▶ [PROBLEM TO WORK ON] Within the listing, how many lines hold the word "Toggle"? Give the number by itself.

Top of LISTED RECORDS

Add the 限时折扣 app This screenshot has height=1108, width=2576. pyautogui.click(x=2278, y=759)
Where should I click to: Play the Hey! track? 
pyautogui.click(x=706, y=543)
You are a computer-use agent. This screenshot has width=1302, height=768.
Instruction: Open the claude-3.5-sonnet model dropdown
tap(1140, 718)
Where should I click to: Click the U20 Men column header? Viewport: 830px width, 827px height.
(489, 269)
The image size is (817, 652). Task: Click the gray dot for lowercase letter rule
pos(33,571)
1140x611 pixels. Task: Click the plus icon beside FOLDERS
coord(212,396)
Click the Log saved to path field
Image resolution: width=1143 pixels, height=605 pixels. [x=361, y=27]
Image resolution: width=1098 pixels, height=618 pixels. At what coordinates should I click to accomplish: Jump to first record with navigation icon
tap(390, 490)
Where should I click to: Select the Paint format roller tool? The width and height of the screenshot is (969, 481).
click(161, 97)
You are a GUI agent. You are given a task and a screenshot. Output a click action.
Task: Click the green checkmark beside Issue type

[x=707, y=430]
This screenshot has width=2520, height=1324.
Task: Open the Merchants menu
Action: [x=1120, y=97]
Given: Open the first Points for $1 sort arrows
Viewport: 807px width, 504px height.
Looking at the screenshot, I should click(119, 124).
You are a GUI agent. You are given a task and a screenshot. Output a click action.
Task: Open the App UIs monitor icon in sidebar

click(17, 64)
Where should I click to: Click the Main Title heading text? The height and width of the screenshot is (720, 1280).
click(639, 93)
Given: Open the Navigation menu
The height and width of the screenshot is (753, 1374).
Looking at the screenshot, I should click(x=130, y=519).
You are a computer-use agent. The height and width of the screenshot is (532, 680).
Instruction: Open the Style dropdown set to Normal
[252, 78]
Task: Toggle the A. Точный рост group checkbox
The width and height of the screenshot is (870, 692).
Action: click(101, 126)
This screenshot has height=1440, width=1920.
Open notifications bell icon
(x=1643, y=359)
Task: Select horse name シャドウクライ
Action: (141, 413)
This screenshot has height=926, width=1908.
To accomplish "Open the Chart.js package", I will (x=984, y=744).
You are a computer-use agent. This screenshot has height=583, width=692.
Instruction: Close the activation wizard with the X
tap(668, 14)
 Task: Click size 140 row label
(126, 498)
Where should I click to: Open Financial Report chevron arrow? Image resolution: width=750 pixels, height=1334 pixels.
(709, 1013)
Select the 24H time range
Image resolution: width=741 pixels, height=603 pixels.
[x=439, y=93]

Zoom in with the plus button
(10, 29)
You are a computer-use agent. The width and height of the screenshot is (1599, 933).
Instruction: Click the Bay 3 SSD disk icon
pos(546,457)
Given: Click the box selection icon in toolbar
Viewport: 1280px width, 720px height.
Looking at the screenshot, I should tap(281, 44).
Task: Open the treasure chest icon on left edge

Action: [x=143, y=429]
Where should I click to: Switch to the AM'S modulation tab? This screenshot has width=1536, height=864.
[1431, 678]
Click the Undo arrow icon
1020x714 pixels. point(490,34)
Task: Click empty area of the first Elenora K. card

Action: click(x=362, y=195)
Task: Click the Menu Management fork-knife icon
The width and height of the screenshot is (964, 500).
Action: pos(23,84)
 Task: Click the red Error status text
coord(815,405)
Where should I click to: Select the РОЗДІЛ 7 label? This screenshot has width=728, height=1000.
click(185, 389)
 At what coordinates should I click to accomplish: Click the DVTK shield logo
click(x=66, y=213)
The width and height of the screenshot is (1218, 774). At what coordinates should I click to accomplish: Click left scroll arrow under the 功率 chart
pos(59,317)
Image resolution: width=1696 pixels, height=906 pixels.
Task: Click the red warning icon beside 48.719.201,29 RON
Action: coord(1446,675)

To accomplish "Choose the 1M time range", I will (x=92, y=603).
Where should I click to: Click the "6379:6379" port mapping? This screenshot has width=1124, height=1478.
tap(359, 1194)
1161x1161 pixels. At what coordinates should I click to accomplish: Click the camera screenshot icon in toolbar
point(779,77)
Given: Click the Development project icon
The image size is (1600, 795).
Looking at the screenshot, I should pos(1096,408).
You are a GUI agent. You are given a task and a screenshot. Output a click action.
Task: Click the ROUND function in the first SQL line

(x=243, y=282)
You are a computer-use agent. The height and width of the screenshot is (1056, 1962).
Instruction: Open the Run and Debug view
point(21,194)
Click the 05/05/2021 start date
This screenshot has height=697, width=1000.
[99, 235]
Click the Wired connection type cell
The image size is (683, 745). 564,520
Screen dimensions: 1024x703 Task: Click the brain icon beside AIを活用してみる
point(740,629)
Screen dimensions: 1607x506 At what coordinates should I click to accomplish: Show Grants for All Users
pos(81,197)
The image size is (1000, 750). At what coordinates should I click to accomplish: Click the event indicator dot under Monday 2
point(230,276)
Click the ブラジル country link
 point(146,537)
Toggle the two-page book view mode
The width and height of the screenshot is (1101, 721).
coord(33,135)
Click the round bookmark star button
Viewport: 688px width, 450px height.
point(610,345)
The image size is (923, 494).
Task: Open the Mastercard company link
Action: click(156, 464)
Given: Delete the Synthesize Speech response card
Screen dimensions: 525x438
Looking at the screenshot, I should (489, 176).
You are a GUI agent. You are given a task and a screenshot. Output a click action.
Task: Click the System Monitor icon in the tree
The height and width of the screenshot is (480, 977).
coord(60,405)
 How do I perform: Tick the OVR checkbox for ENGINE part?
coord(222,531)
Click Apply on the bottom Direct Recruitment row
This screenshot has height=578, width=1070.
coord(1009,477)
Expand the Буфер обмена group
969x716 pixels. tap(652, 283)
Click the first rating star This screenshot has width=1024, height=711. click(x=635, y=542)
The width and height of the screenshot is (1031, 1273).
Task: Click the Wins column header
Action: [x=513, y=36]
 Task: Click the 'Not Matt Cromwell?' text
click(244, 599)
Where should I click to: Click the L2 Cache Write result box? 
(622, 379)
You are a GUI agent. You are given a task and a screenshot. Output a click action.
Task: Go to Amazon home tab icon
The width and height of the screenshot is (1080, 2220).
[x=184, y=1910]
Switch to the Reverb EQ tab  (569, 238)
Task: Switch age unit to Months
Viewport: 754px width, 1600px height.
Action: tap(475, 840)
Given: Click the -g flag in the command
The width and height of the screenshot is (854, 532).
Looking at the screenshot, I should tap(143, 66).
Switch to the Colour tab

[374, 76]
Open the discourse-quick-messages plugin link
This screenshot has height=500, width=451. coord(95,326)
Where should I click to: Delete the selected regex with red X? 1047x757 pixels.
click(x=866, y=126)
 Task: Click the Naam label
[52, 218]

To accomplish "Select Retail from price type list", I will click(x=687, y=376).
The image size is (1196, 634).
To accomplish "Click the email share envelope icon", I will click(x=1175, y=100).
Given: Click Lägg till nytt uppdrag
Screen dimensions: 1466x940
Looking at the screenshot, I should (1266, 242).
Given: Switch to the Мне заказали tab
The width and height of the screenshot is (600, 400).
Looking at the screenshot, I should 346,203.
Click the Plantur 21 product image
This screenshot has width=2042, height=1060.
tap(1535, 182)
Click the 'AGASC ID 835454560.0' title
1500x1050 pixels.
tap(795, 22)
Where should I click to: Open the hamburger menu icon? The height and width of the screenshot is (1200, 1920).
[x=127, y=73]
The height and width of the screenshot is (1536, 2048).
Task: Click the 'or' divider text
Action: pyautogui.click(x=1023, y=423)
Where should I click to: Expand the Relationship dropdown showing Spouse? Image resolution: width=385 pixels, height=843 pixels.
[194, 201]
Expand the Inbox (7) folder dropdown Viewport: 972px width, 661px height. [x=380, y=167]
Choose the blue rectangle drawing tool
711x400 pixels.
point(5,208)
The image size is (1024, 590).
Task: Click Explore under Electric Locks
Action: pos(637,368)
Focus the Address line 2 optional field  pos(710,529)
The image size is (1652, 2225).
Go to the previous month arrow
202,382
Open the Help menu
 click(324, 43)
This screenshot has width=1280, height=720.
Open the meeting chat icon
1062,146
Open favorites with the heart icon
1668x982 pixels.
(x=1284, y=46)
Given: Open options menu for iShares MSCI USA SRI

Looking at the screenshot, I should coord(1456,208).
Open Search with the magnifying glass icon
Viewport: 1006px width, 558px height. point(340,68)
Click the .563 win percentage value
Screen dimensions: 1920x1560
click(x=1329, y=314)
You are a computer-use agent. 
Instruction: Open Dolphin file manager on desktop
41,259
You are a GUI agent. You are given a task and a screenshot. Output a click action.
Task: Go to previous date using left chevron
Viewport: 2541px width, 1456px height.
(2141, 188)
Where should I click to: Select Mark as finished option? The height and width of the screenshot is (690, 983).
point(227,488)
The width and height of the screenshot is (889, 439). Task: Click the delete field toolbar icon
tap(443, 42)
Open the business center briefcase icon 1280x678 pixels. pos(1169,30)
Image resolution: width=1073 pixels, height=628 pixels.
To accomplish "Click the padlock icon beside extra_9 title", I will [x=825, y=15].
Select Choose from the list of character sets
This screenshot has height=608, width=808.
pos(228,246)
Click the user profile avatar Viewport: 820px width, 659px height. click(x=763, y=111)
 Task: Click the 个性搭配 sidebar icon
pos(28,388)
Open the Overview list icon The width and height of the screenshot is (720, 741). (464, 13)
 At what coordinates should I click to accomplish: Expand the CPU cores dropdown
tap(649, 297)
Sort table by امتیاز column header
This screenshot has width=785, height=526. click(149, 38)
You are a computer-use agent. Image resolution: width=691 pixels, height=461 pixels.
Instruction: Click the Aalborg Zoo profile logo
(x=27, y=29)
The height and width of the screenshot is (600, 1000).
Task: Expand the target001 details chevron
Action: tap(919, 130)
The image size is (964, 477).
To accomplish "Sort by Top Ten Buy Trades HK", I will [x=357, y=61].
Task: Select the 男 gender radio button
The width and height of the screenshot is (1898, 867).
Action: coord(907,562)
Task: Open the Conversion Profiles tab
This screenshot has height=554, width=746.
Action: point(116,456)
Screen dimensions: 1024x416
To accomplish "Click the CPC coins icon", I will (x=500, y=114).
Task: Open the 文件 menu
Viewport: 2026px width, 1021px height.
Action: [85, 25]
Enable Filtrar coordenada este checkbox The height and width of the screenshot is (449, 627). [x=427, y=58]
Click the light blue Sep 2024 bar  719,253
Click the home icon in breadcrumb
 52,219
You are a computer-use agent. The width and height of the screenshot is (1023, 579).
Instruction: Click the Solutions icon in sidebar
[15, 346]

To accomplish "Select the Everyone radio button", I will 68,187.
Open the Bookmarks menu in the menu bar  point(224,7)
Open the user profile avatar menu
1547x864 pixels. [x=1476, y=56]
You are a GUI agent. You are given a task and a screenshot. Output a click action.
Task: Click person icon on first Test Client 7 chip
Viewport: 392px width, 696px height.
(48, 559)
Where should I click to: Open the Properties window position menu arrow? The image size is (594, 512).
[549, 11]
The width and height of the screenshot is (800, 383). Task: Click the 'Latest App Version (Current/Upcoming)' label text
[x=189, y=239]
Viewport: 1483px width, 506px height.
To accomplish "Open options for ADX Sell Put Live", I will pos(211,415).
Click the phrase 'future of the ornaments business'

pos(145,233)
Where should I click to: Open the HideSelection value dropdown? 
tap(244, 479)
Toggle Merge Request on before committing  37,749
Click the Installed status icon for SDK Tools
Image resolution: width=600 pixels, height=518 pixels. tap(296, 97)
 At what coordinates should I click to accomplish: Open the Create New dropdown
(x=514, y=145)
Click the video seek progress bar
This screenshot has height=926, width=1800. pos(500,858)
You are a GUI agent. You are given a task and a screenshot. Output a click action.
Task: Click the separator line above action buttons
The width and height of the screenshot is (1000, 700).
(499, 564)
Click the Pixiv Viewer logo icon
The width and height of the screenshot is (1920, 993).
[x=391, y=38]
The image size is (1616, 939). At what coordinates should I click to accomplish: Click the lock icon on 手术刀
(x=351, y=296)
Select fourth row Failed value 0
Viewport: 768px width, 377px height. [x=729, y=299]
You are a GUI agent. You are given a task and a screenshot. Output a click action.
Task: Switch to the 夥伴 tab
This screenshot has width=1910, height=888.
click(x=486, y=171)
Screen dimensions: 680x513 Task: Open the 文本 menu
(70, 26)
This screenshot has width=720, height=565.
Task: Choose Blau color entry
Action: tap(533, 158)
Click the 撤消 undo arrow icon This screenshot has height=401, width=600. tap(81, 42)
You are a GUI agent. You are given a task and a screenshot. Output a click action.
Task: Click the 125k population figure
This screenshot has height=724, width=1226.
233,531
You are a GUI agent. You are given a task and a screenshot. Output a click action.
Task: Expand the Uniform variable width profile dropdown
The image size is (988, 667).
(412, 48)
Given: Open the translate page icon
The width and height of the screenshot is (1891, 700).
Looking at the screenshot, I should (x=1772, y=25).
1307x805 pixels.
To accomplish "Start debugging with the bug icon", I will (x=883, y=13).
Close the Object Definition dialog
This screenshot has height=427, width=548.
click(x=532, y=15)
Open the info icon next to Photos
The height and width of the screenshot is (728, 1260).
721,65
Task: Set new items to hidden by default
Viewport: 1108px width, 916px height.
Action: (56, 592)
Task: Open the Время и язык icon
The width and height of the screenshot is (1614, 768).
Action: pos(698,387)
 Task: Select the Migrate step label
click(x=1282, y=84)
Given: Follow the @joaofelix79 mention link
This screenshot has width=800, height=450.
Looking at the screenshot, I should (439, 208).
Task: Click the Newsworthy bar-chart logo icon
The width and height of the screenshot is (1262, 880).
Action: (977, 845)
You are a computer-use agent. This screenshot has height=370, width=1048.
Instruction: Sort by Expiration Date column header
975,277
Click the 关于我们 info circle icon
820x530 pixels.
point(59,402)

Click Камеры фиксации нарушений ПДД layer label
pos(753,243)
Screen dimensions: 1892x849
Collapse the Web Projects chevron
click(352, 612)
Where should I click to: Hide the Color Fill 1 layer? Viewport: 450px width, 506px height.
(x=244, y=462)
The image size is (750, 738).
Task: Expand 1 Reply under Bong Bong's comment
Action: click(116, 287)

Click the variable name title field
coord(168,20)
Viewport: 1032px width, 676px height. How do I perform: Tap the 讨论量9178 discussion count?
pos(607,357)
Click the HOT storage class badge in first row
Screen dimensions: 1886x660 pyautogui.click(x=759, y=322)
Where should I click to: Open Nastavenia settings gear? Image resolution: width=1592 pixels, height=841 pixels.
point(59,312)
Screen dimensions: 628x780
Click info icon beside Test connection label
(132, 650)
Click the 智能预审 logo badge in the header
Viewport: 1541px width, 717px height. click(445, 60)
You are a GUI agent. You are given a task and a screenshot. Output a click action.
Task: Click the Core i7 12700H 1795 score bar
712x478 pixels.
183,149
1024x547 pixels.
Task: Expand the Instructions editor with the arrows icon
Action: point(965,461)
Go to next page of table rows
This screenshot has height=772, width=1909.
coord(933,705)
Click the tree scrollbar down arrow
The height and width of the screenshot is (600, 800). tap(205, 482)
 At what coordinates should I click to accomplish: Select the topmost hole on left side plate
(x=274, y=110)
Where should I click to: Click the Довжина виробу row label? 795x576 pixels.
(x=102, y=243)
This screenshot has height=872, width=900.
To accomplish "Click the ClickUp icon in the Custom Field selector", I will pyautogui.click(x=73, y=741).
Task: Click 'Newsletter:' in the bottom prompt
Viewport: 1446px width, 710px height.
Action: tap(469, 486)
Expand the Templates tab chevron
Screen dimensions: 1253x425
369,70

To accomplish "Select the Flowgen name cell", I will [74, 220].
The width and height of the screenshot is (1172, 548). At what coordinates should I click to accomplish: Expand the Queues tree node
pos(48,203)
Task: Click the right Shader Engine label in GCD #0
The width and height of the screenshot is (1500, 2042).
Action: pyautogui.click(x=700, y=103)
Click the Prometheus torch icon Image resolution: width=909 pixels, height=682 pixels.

Bottom of LISTED RECORDS

▶ [SOLUTION TO THIS TASK] 3